あたりが騒然とする。護衛の騎士たちは総員が抜刀し、ブロッガ・ドーラ輸送にあたっていた兵士たちもあわてて傍らに集めて置かれていた鎧と槍をとった。
ユスティーナお付きのメイドたちも武器の心得があるらしく、それぞれ獲物をスカートの中から出して臨戦体勢を取る。

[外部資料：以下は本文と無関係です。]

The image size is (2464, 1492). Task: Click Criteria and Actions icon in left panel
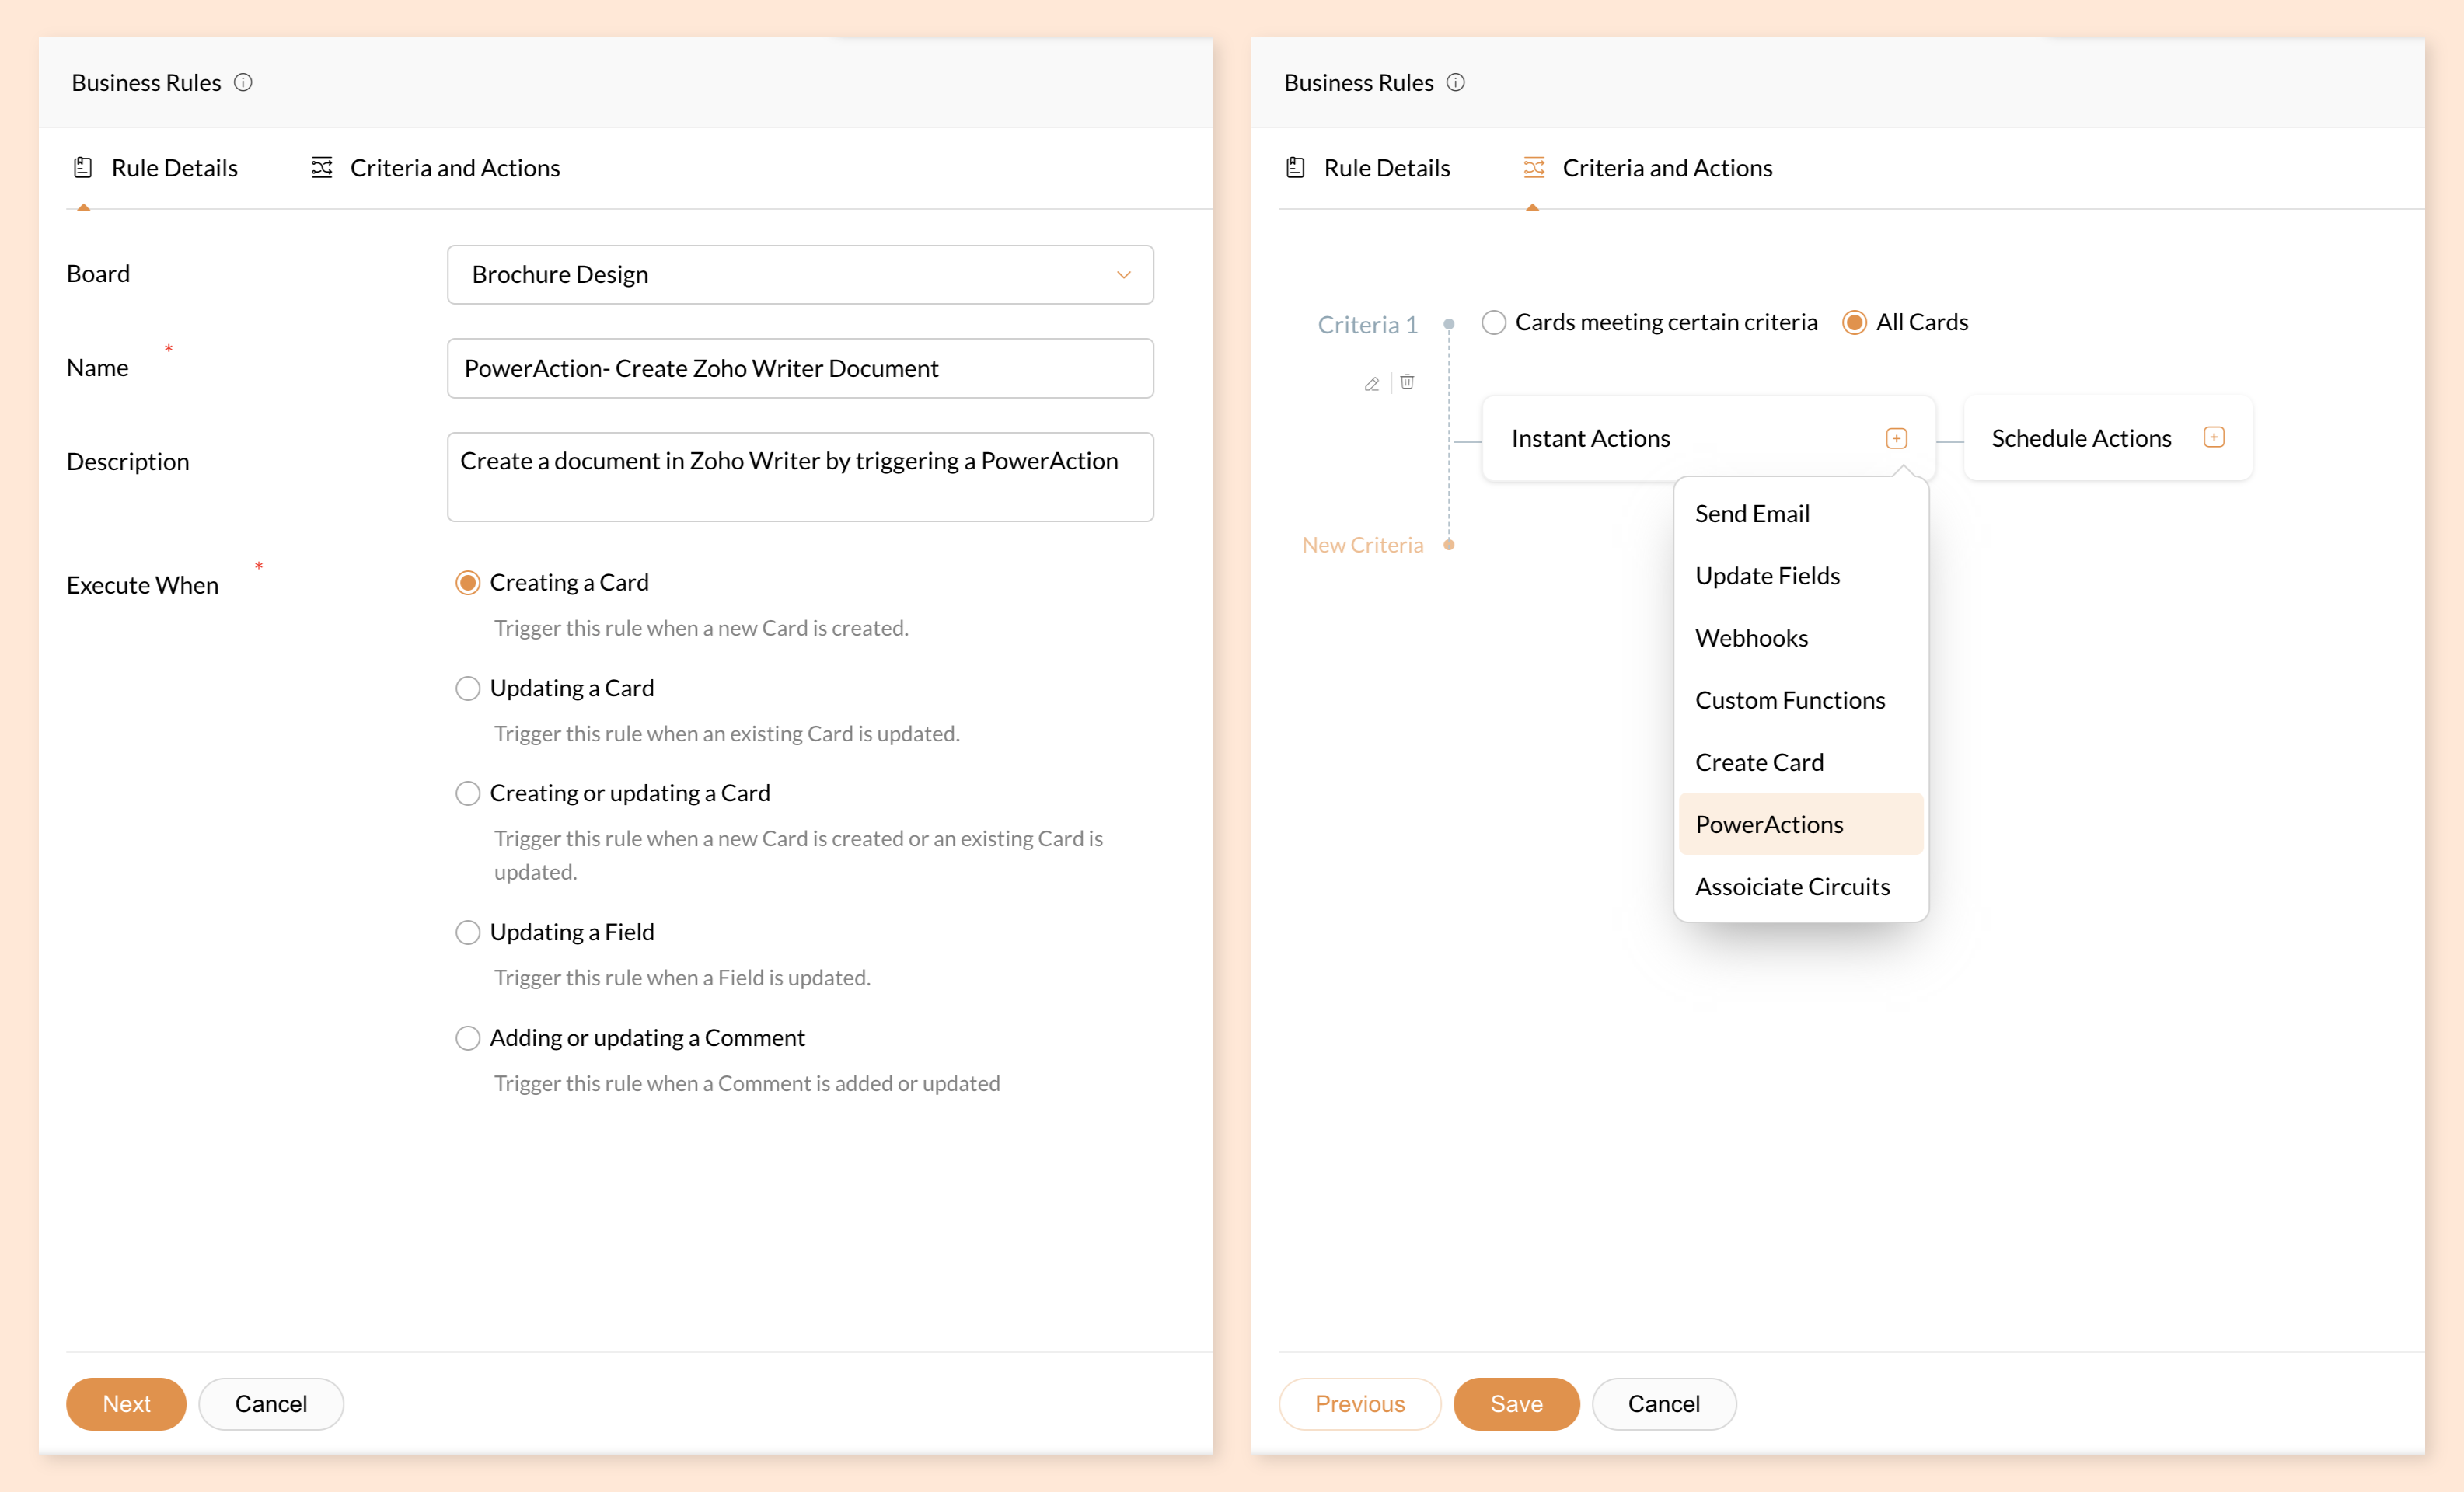[x=321, y=167]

「ぜ、絶対に逃すな!! 賊を討て、殿下を救いあそばせよ!! なんとしてでも殿下を救いだすのだ!!」
ヤーコブの声に護衛騎士の隊長らしき男が頷き、すばやく周囲に的確な指示を出す。
「イーグル班は兵を連れて周辺直近、ホーク班東西に別れて捜索! コンドル班は南北へ! ファルコン班は私と共に賊の消えた方向を追う! 各自メイドを一名以上伴え、殿下が何か落とす可能性がある! 遺物を見つけたら確認させろ!」
「「「ははっ!!」」」
「殿下の身に何かあれば我らの死では償えぬぞ! 賊は見つけ次第首を獲れ! 殿下さえ確保すれば賊が他に人質を取っていてもかまわん、もろともに殺すことを許可する! よろしい、ではただちに行動する! かかれっ!!」
完全武装し殺気立った兵士たちが大急ぎで周囲に散っていく。
一人残されたリィーンは、真っ青な顔でその様子を見つめていた。
「あ、あわわわ……!」
とんでもないことになってしまった。
すると、ヤーコブがリィーンに駆け寄ってくる。
「魔導士どの! 殿下が、殿下がさらわれてしもうた! ご助力をお願いしたい!」
「えっ!? あ、あの、あの……!」
「ロディニアの魔法で殿下を助けてくだされい! どうかどうか、お頼み申す! 殿下を……!!」
「えと、は、ははははい!? わ、わわかわかりましたぁ!!」
必死にすがりついてくるヤーコブにこくこくと頷くと、リィーンはゴーレムに指示を出した。
「ご、ゴーレム一体、わたしを背負って! みんなトーゴを探して追いかけて! あのばかを捕まえて!!」
『『『ヤアッ!!』』』
リィーンはゴーレムの背に乗り、あわてて駆け出した。